▶ **SUPPLIED TEXT**

__________

Here are some slides from a few of my recent, and not so recent talks. To whatever extent a set of slides are useful without someone talking over them, please enjoy my deeply odd children. I have a bad tendency to reuse talk titles, so it’s possible that the slides here don’t match up with your memory of a talk (should you have had the dubious pleasure of having actually seen one of these). For the most part, I’ve used the most recent version, because it’s almost always better than previous versions.
First up we have a set of talks covering a pile of my current thoughts on Bayesian modelling and computing. The first talk covers how hard it is to make computers compute the thing that you asked for. The second is about how hard it is to make priors do what you thought they’d do. The third one is a constructive system to build a type of prior distribution (which we called PC priors) that will help alleviates some of the “Esther Williams” problems. The fourth is a first stab a a program of work I’ve started with Lauren Kennedy trying to really dig down into the fundamentals, frustrations, and felicities of survey modelling with multilevel modelling and poststratification (MRP) and its various extensions.
- Sometimes all we have left are pictures and fear (MIT, 2019)

__________

▶ **SOURCE EXCERPT**
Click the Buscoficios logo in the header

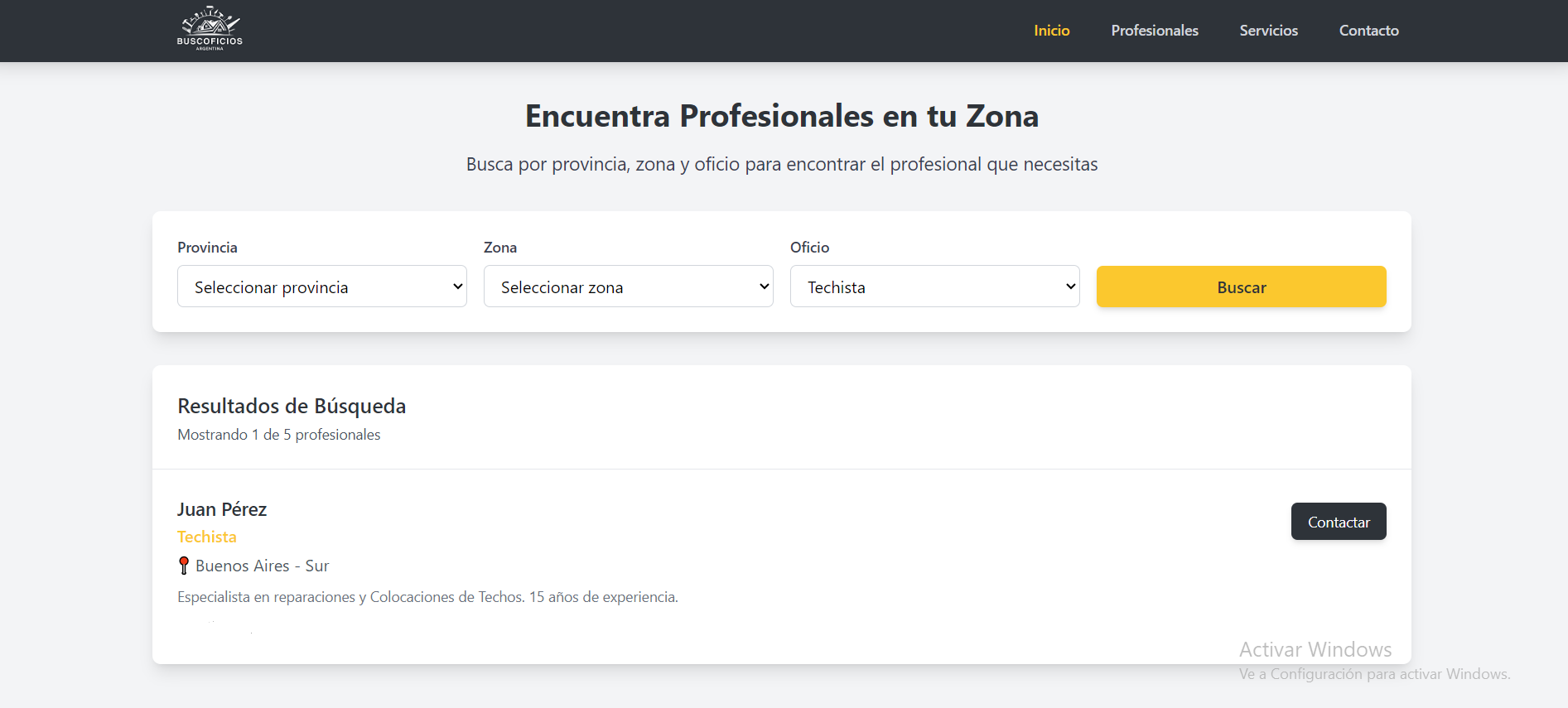pyautogui.click(x=210, y=29)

__________

▶ **SET PROBLEM**
In the text about talk slides, what name was given to the type of prior distribution built by the constructive system in the third talk? Please answer in a few words.

▶ **RESULT OF THIS EXERCISE**
PC priors